Saturday, April 16, 2005

God isn’t partisan

So Senate Majority Leader Bill Frist plans to join a telecast whose organizing theme is that those who oppose some of President Bush’s judicial nominees are engaged in an assault on “people of faith.” The New York Times reported yesterday:

As the Senate heads toward a showdown over the rules governing judicial confirmations, Senator Bill Frist, the majority leader, has agreed to join a handful of prominent Christian conservatives in a telecast portraying Democrats as "against people of faith" for blocking President Bush's nominees.

Fliers for the telecast, organized by the Family Research Council and scheduled to originate at a Kentucky megachurch the evening of April 24, call the day "Justice Sunday" and depict a young man holding a Bible in one hand and a gavel in the other.
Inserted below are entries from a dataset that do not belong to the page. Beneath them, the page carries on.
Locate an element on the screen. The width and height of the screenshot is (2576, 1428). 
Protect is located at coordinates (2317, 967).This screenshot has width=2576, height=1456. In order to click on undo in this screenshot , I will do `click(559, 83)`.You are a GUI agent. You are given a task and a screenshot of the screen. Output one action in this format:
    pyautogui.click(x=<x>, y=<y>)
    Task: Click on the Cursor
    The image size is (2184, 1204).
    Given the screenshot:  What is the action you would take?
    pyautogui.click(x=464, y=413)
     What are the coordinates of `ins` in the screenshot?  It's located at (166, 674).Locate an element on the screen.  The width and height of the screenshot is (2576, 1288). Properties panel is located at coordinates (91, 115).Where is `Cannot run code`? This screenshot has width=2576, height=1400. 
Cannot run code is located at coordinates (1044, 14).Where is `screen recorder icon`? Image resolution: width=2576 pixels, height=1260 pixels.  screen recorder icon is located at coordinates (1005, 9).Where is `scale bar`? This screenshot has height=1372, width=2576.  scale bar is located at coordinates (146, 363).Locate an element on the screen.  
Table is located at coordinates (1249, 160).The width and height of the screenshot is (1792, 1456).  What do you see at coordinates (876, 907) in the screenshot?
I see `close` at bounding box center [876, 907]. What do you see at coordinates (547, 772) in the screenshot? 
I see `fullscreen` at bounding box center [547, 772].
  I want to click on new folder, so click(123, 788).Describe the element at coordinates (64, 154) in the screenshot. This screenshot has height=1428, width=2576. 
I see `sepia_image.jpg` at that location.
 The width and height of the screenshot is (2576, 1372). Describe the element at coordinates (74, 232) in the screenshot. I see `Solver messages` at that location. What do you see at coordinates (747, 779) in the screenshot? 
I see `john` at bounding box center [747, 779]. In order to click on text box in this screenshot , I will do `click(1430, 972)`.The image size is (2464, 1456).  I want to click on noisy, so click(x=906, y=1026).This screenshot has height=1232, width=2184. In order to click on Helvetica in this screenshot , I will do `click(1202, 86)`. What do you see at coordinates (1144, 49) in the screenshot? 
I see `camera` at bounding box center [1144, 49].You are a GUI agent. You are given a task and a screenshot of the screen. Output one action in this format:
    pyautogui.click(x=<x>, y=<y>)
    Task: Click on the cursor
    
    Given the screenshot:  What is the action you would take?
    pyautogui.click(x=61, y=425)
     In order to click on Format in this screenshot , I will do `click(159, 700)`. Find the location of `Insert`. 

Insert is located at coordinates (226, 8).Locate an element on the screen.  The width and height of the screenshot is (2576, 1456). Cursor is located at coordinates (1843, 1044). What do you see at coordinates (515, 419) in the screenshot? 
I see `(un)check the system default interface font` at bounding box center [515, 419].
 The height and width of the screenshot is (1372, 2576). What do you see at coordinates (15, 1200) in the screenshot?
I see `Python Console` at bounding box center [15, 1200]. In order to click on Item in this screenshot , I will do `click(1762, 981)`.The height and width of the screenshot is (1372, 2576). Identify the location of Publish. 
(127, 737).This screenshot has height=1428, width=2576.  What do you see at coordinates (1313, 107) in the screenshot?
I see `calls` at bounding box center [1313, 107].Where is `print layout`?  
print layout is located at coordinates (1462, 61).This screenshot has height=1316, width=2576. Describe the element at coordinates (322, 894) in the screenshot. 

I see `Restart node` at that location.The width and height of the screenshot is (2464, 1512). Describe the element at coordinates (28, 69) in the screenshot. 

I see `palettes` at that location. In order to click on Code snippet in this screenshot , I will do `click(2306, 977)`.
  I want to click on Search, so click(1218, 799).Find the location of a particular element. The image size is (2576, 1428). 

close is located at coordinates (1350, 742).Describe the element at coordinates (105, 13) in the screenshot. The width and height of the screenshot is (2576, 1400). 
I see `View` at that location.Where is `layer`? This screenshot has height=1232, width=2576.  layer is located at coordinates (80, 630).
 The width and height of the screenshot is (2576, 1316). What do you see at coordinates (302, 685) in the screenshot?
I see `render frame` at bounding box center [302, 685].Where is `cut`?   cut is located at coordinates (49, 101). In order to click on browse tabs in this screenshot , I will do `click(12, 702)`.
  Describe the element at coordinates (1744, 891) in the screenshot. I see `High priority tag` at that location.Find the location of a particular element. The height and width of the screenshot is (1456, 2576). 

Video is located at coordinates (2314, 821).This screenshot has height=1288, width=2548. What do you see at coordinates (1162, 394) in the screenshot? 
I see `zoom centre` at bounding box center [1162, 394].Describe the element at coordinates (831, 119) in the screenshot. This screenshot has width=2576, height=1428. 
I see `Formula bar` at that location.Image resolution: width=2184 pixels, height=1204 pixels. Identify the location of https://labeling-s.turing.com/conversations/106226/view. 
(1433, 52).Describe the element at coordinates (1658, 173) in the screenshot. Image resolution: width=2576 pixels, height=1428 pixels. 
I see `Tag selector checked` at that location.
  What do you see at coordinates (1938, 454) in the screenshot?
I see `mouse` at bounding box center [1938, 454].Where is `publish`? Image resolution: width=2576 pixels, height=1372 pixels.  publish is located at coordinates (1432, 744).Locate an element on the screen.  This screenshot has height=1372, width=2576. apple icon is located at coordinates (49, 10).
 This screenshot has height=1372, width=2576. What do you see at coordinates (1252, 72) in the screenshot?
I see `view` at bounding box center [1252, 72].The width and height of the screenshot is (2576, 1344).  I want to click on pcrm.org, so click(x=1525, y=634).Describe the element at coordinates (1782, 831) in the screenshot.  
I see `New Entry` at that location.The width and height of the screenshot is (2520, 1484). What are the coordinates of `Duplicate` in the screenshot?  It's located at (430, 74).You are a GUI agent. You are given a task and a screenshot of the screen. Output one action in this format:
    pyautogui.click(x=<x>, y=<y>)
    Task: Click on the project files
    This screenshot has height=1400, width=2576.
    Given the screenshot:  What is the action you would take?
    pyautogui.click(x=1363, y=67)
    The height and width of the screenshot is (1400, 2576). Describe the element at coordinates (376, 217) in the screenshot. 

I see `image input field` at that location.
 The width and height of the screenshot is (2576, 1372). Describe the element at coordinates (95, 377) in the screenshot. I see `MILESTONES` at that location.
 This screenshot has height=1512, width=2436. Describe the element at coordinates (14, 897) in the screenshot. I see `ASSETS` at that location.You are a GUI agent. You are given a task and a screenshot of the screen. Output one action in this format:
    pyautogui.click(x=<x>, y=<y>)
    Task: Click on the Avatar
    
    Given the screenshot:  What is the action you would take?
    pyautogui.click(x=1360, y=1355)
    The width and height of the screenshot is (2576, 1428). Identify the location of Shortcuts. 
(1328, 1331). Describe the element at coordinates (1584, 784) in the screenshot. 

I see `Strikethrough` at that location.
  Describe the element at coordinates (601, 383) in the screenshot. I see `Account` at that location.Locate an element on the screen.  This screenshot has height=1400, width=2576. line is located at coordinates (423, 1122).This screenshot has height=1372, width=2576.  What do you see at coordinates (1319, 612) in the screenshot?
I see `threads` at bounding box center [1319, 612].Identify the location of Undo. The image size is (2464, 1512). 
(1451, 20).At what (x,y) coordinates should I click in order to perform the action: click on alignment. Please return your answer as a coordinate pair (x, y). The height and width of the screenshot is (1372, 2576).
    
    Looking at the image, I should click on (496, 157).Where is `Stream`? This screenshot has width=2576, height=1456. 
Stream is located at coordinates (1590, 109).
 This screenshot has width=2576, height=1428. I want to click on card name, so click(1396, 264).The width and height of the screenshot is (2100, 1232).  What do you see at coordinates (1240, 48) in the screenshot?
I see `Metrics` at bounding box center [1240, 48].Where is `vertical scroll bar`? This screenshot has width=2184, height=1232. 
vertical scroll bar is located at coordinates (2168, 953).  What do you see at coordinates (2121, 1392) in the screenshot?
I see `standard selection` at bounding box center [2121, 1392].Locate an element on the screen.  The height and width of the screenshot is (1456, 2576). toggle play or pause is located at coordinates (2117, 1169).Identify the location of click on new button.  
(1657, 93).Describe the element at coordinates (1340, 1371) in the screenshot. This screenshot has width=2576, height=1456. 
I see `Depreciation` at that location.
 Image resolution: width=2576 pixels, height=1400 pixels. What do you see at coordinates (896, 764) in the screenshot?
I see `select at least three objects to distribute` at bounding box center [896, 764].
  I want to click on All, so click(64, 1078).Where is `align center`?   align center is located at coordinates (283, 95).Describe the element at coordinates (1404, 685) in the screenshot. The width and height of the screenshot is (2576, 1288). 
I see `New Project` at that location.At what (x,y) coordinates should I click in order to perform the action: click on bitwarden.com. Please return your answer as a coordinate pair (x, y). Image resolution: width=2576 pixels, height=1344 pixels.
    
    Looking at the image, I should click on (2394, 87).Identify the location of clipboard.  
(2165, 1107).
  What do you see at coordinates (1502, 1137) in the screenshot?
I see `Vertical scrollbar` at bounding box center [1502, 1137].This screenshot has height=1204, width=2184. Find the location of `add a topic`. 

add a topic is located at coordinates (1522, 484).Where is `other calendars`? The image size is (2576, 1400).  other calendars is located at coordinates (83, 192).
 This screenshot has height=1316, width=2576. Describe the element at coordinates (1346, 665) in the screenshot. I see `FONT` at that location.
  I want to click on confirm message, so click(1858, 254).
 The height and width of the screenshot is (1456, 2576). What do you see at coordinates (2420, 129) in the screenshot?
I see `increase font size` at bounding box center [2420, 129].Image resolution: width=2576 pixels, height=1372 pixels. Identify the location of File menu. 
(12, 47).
The flier does not name participants, but under the heading "the filibuster against people of faith," it reads: "The filibuster was once abused to protect racial bias, and it is now being used against people of faith."
This is a disturbing change. We read of militant Muslims, of radical mullahs, of those who call for religious war against the U.S. Isn't Frist engaging in similar behavior?

Back in 1987, during the Iran-Contra Hearings, former Senator George Mitchell (D-ME) said to Oliver North "Although he's regularly asked to do so, God does not take sides in American politics." Worth remembering.